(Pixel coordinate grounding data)
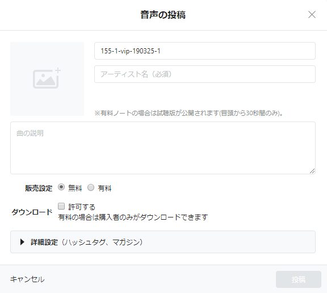Expand 詳細設定 using the triangle arrow
Screen dimensions: 327x293
pos(22,242)
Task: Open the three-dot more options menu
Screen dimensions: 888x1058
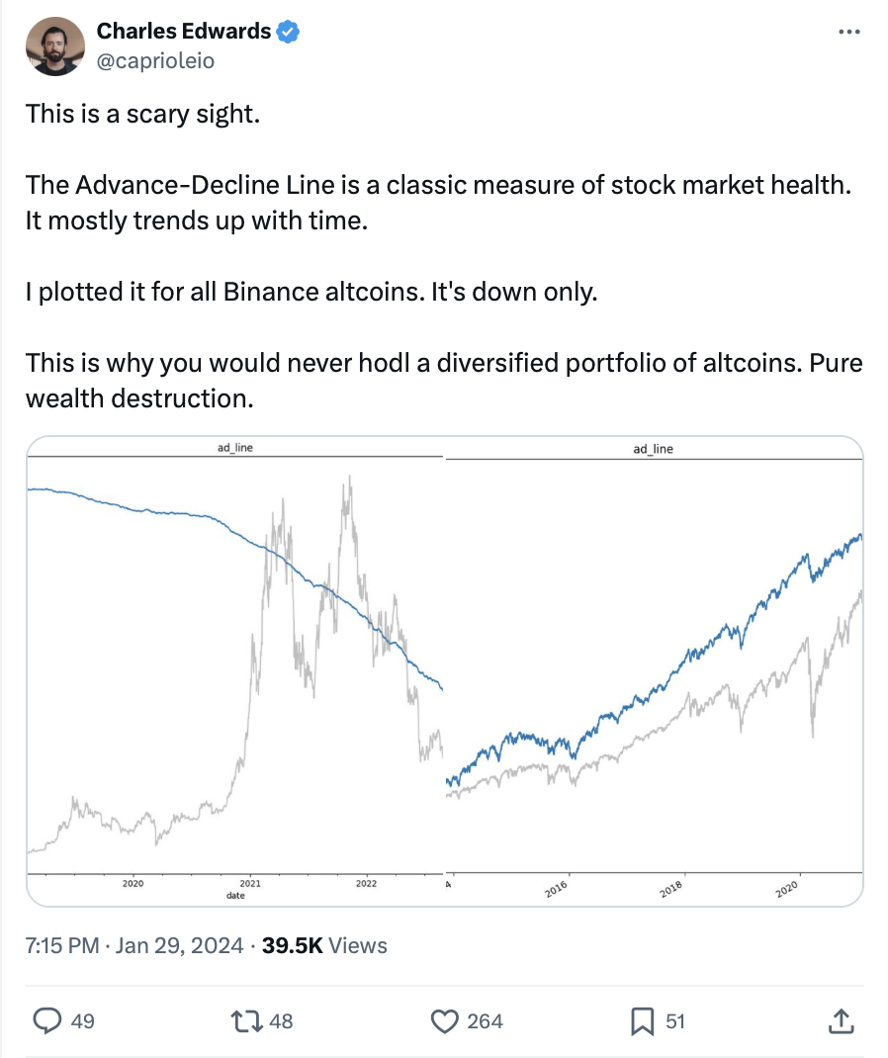Action: coord(848,32)
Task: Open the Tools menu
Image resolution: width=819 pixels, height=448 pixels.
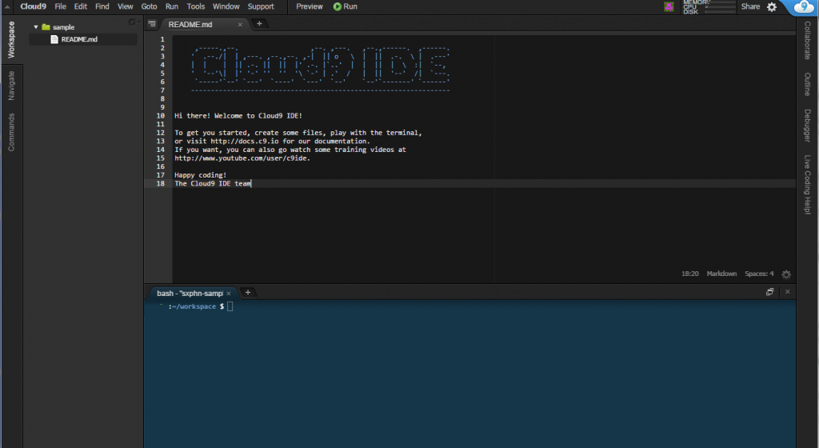Action: (196, 6)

▸ **TASK TO CARRY OUT**:
Only lines from the one holding "Task: Open the three-dot more options menu" through the last line of the entries above are wanted, both ends included, each retyped exactly; no pictures.

▸ **RESPONSE TO THE EXERCISE**:
Task: Open the three-dot more options menu
Screen dimensions: 888x1058
Action: coord(848,32)
Task: Open the Tools menu
Image resolution: width=819 pixels, height=448 pixels.
Action: (196, 6)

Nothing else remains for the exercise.